Reading text:
···

As Sarah Read and Michael Michaud argue, such courses propose “that if students learn how to do genre analysis as a practice of writing research, they will be able to recall the general practices ...of genre analysis in a future ... writing situation” (Writing 444). Students, then, are not just deeply reading about, discussing, and reflecting on theoretical concepts like discourse community, activity theory, and genre; they are learning to use such concepts to transfer by analyzing new contexts to determine how to adapt their writing to those contexts. Students, courses, and curricula, then might most usefully be assessed on both students emerging understanding of key concepts like genre and how well they employ such concepts to analyze writing contexts. This analysis, however, is not confined to differences, since analysis also requires attention to similarities in order for students to draw on their prior knowledge, but such similarities emerge and are tested through analysis using key writing concepts.
In terms of transfer, then, context analysis WAW approaches focus on the transfer of key writing concepts that enable students to analyze new writing contexts, the knowledge and strategies for learning to write in new contexts. As Read and Michaud argue, such courses “attempt to instill in students a flexible and adaptable writerly subjectivity that sees each new writing task as an opportunity for new learning” (Writing 454). Downs and Wardle have also emphasized this focus on what Wardle terms “expansive learning” (Creative; see also Tuomi-Gröhn and Engeström Conceptualizing). They argue that “the transferable knowledge is not the answers but the questions: not ‘how to write,’ but how to ask about how to write” (Reimagining 134). Read and Michaud also, though, in seeking “to instill a flexible and adaptable writerly subjectivity,” show that such courses have the same interest as other approaches in developing generative student dispositions (Writing 454). All WAW courses, then, attempt to facilitate transfer through attention to dispositions, but each type seeks to transfer both slightly different dispositions and different knowledge (process, critical literacy/language diversity, academic discourse, contextual analysis concepts and strategies) in different ways. Since facilitating transfer is central to the theory and benefits of WAW, we will turn to some questions that our reading of transfer scholarship raises about these WAW approach’s claims about transfer.
The Necessary and Sufficient Conditions for Facilitating Transfer
A full review of transfer scholarship and discussion of its implications for WAW approaches is not possible in the remaining space of this article, but our typology has revealed certain evident differences in how each approach attempts to facilitate transfer that raise certain questions that suggest important directions for subsequent WAW research.

···

Dataset section:
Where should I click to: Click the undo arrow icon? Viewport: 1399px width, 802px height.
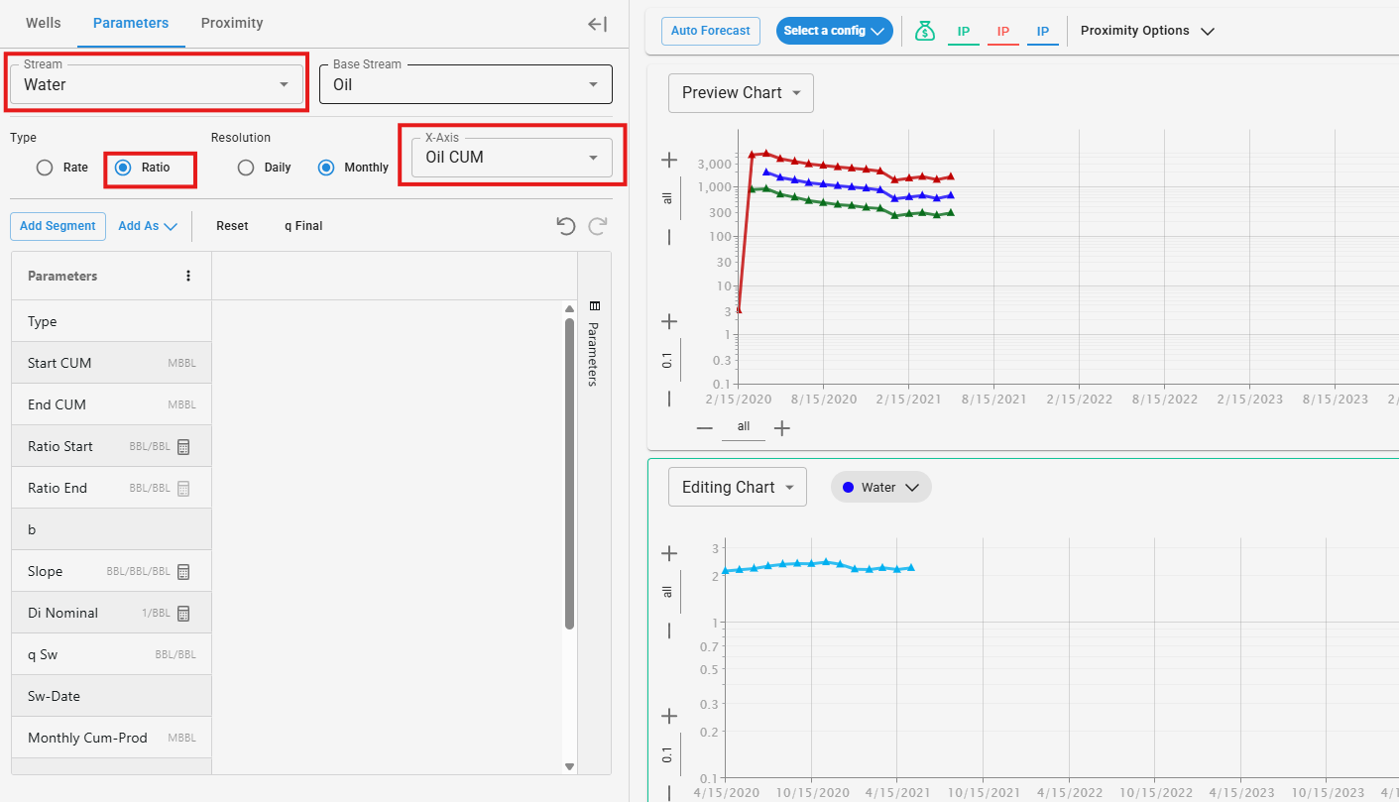(566, 226)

···

Instructions to follow:
Quote the passage on writing-about-writing courses, starting with "The Necessary and" and going on through "subsequent WAW research.". The listing has no part in this.

Response below:
The Necessary and Sufficient Conditions for Facilitating Transfer
A full review of transfer scholarship and discussion of its implications for WAW approaches is not possible in the remaining space of this article, but our typology has revealed certain evident differences in how each approach attempts to facilitate transfer that raise certain questions that suggest important directions for subsequent WAW research.